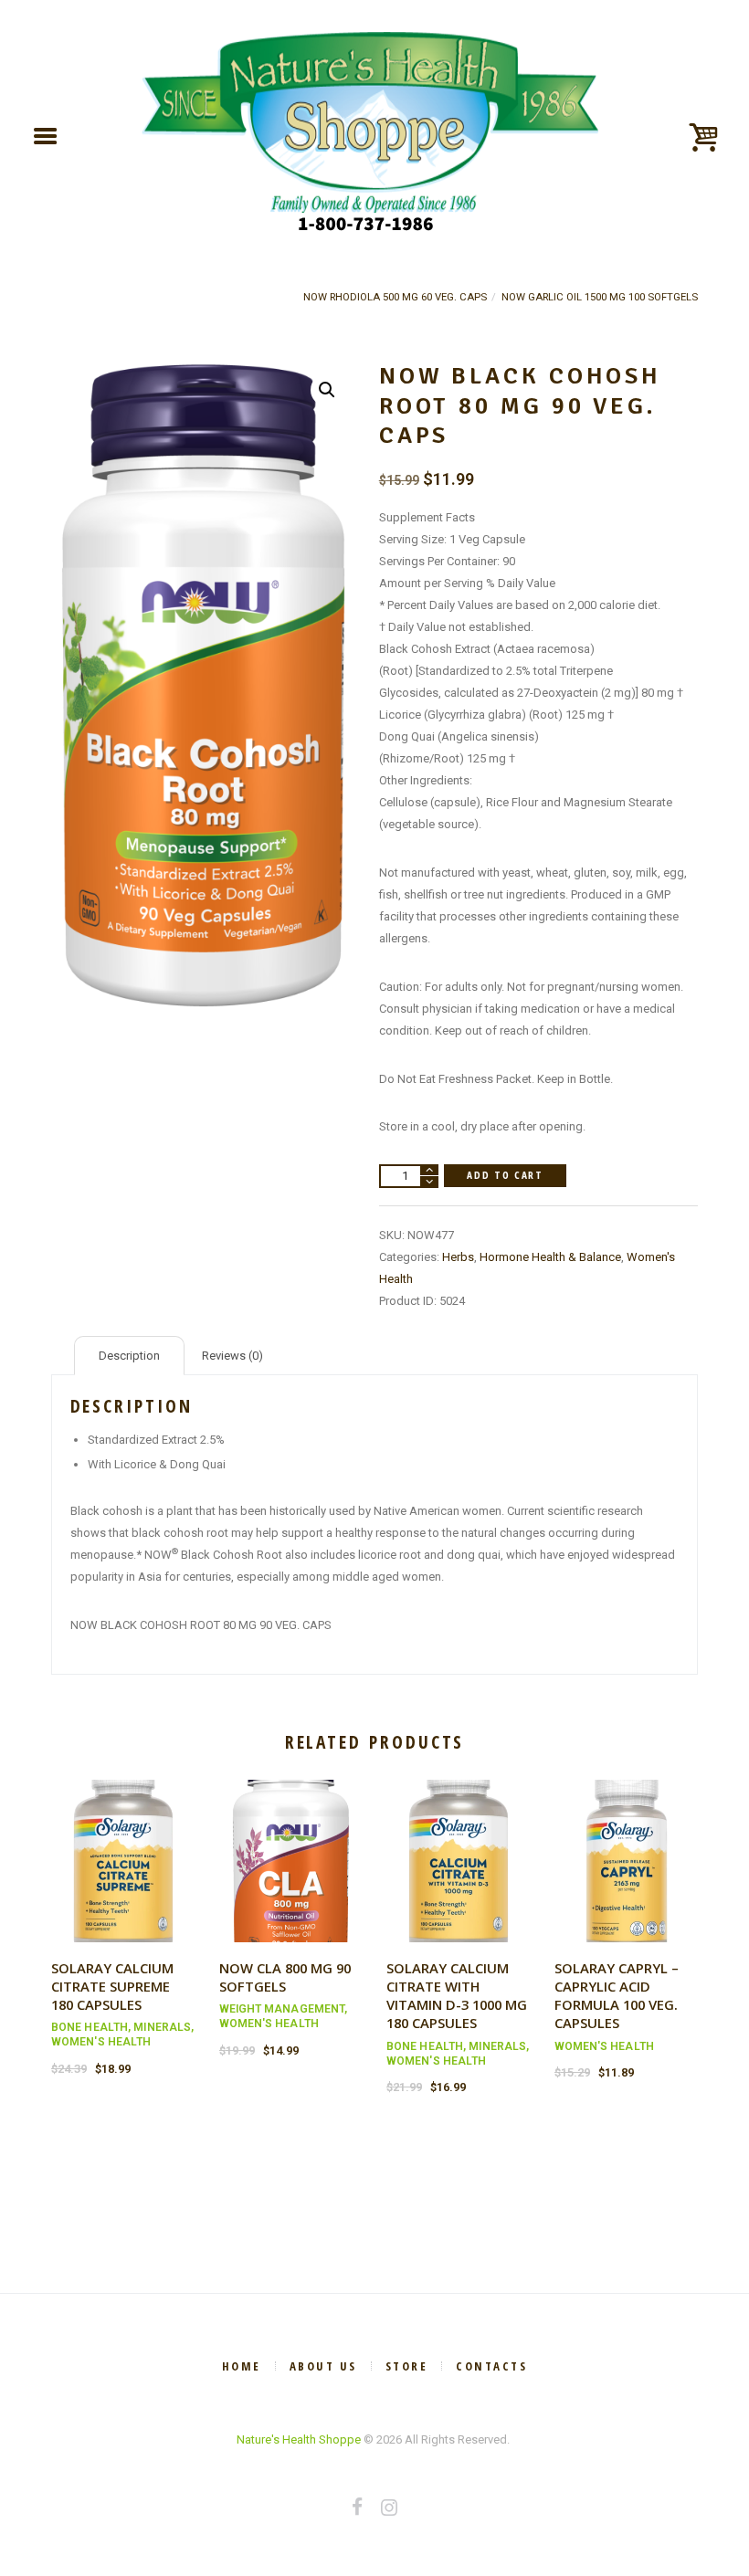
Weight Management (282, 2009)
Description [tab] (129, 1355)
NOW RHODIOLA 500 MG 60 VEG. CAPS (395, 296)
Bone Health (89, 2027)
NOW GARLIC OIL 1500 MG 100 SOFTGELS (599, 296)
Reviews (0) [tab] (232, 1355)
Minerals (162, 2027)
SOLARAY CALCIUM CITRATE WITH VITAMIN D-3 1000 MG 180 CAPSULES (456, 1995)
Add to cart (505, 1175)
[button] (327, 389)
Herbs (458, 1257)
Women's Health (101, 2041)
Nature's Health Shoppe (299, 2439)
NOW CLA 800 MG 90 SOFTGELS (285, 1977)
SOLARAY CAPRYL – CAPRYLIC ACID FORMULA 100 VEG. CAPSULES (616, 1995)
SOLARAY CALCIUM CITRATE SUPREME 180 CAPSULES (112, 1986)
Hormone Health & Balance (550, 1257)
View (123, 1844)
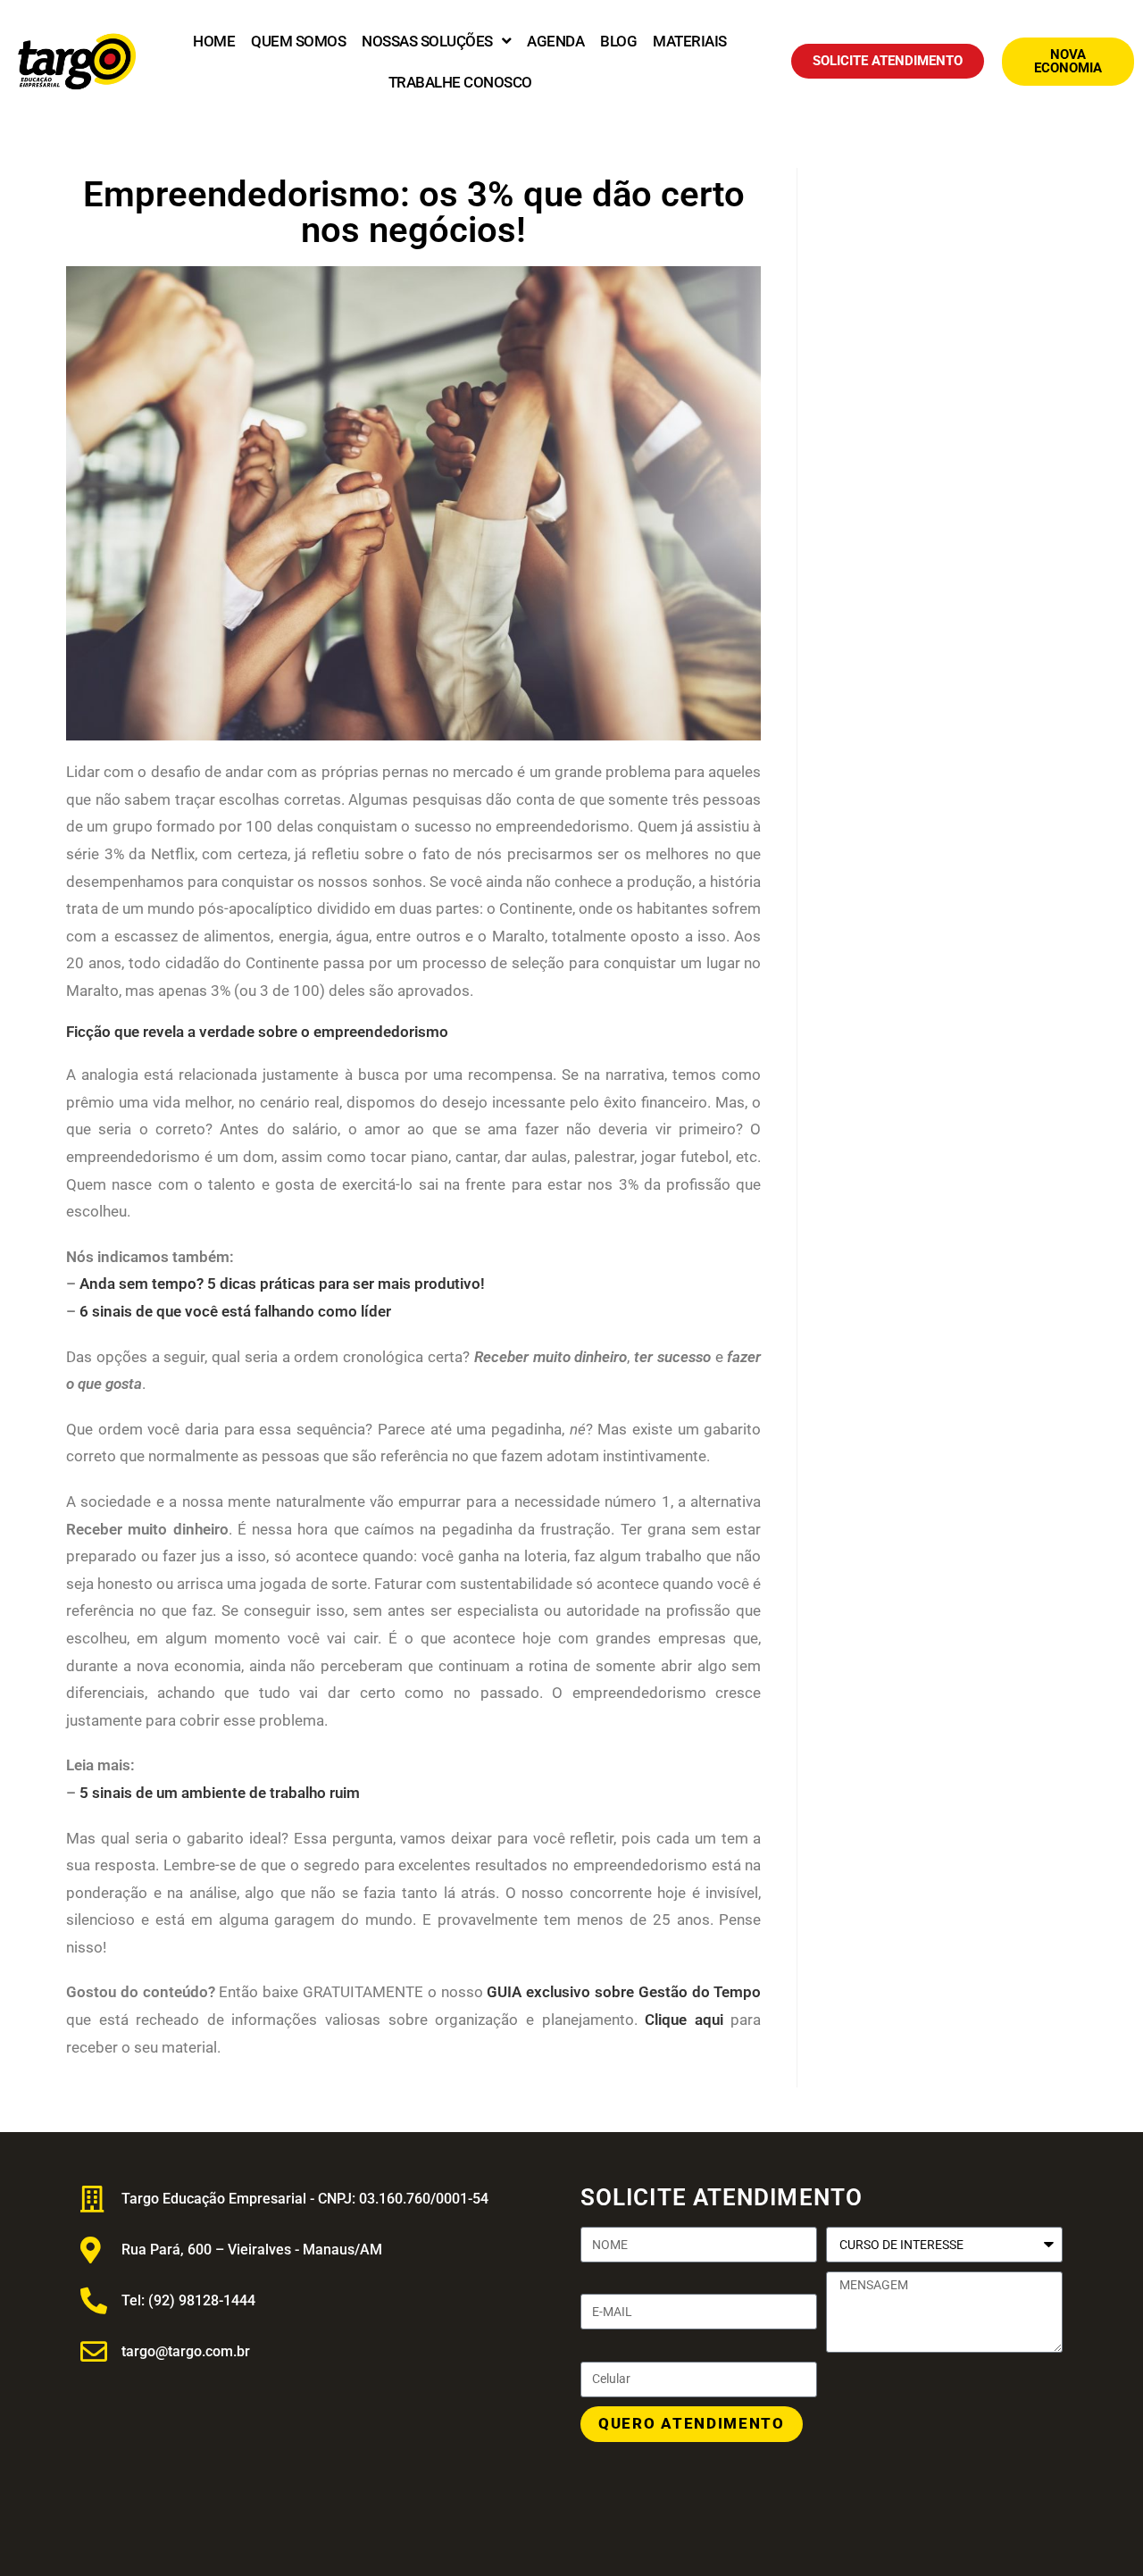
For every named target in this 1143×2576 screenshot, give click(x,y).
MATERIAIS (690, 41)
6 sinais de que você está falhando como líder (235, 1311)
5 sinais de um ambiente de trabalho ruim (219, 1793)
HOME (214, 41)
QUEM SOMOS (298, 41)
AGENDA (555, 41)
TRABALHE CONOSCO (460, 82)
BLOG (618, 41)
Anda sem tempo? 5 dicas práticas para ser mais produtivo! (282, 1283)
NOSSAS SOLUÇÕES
· · · ·
EXERCISE DESCRIPTION => Verbatim, write out the line containing "Minerals (162, 2027)" and all later lines through the end of the records, leaving every picture out.

TASK ANSWER =>
Minerals (162, 2027)
SOLARAY CALCIUM CITRATE WITH VITAMIN D-3 1000 MG 180 CAPSULES (456, 1995)
Add to cart (505, 1175)
[button] (327, 389)
Herbs (458, 1257)
Women's Health (101, 2041)
Nature's Health Shoppe (299, 2439)
NOW CLA 800 MG 90 SOFTGELS (285, 1977)
SOLARAY CAPRYL – CAPRYLIC ACID FORMULA 100 VEG. CAPSULES (616, 1995)
SOLARAY CALCIUM CITRATE SUPREME 180 CAPSULES (112, 1986)
Hormone Health & Balance (550, 1257)
View (123, 1844)
For every named target in this 1143×2576 screenshot, give click(x,y).
MATERIAIS (690, 41)
6 sinais de que você está falhando como líder (235, 1311)
5 sinais de um ambiente de trabalho ruim (219, 1793)
HOME (214, 41)
QUEM SOMOS (298, 41)
AGENDA (555, 41)
TRABALHE CONOSCO (460, 82)
BLOG (618, 41)
Anda sem tempo? 5 dicas práticas para ser mais produtivo! (282, 1283)
NOSSAS SOLUÇÕES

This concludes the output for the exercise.